Supplied material section start
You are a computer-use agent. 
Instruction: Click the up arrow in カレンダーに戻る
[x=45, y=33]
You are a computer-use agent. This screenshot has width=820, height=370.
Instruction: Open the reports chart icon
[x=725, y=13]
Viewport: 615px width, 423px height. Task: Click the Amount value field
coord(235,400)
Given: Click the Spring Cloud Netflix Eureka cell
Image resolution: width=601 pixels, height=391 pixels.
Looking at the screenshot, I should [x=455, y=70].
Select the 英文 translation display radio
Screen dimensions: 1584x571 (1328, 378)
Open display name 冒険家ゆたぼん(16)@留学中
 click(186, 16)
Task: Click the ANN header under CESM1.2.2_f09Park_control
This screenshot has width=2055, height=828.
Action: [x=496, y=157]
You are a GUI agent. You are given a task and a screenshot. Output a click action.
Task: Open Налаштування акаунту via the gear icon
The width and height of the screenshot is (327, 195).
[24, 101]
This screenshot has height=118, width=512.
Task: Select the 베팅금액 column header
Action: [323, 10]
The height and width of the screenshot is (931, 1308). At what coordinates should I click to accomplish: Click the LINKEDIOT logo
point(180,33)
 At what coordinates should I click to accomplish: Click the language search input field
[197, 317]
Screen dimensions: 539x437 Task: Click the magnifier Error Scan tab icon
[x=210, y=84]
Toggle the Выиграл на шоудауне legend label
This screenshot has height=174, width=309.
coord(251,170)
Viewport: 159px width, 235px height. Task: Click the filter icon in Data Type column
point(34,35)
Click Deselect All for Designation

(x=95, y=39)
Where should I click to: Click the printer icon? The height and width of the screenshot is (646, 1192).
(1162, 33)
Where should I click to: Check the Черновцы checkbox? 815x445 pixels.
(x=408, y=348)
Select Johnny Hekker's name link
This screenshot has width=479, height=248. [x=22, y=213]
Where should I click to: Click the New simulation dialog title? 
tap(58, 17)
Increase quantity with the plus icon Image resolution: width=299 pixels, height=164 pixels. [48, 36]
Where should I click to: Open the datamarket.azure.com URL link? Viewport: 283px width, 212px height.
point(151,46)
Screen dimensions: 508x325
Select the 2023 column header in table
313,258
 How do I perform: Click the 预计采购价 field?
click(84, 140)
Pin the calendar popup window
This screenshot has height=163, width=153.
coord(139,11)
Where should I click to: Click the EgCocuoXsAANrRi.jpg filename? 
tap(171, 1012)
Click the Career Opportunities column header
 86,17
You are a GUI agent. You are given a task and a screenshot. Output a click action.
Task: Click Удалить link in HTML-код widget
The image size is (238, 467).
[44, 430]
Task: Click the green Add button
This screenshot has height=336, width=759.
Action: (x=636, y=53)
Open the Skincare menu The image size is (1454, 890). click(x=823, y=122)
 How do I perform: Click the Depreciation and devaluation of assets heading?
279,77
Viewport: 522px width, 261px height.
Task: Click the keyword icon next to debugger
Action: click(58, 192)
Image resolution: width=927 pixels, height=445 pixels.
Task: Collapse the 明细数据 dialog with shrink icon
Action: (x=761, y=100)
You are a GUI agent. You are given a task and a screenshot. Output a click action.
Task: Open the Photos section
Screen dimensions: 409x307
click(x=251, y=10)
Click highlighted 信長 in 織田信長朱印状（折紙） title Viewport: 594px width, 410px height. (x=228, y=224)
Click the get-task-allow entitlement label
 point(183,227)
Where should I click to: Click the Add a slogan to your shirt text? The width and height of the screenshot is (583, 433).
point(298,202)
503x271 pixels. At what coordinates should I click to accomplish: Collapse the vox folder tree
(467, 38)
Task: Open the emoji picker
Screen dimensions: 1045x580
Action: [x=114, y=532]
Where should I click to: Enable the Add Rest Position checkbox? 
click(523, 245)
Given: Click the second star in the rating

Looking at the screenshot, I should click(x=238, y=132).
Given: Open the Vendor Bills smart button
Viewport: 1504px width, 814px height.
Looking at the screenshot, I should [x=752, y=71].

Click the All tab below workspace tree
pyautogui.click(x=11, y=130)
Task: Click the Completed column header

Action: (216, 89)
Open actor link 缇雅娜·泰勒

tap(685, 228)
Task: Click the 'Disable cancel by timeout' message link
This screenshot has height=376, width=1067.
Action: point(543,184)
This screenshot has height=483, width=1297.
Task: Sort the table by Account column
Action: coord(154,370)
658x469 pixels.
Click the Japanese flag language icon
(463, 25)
Supplied material section end
**Your goal:**
Provide the count of lines in the records above that hold the word "computer", with no other text.

**Written solution:**
2